## What is expected:
Copying starts at the line containing "Instruction: Expand the" and stops after the last line of the records; each line is repeated exactly, and pictures are skipped.

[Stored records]
+++

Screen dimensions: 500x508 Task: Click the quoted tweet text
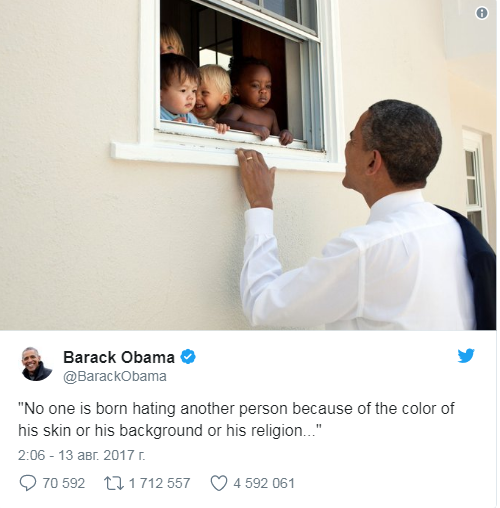pyautogui.click(x=236, y=419)
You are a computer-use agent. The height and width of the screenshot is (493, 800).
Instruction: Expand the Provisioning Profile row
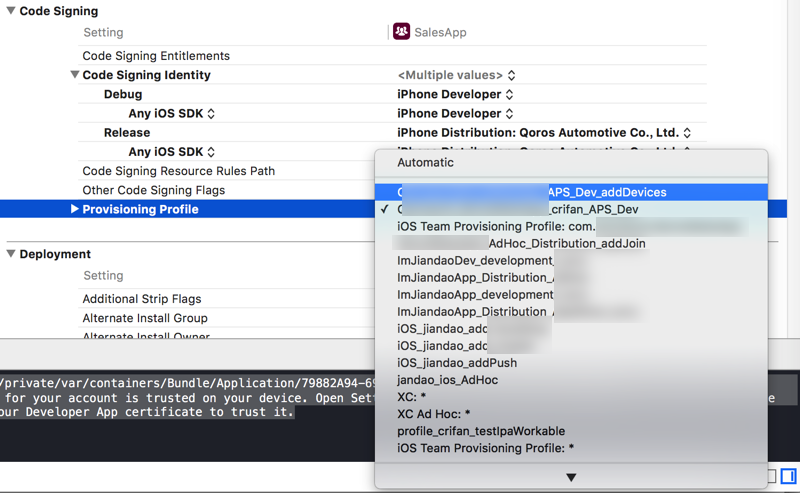75,209
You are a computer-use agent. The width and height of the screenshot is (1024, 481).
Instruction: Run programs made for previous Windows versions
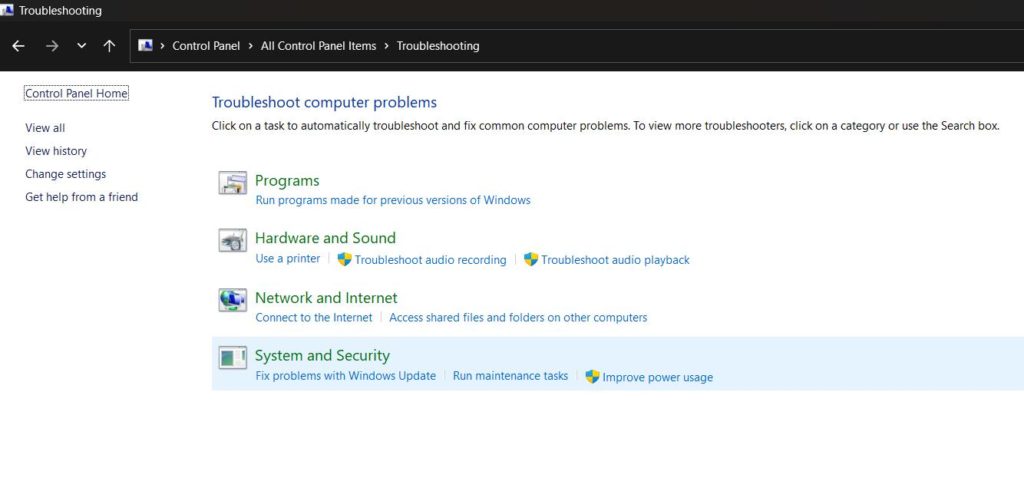coord(393,200)
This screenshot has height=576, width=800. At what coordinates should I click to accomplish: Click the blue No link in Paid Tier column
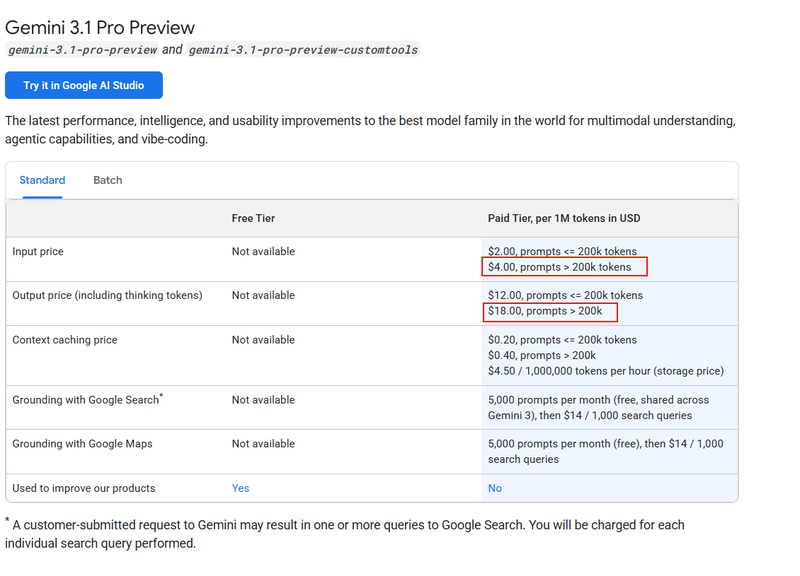[x=495, y=488]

+++

## Response:
Instruction: Expand the Provisioning Profile row
75,209
You are a computer-use agent. The width and height of the screenshot is (1024, 481).
Instruction: Run programs made for previous Windows versions
coord(393,200)
This screenshot has height=576, width=800. At what coordinates should I click to accomplish: Click the blue No link in Paid Tier column
[x=495, y=488]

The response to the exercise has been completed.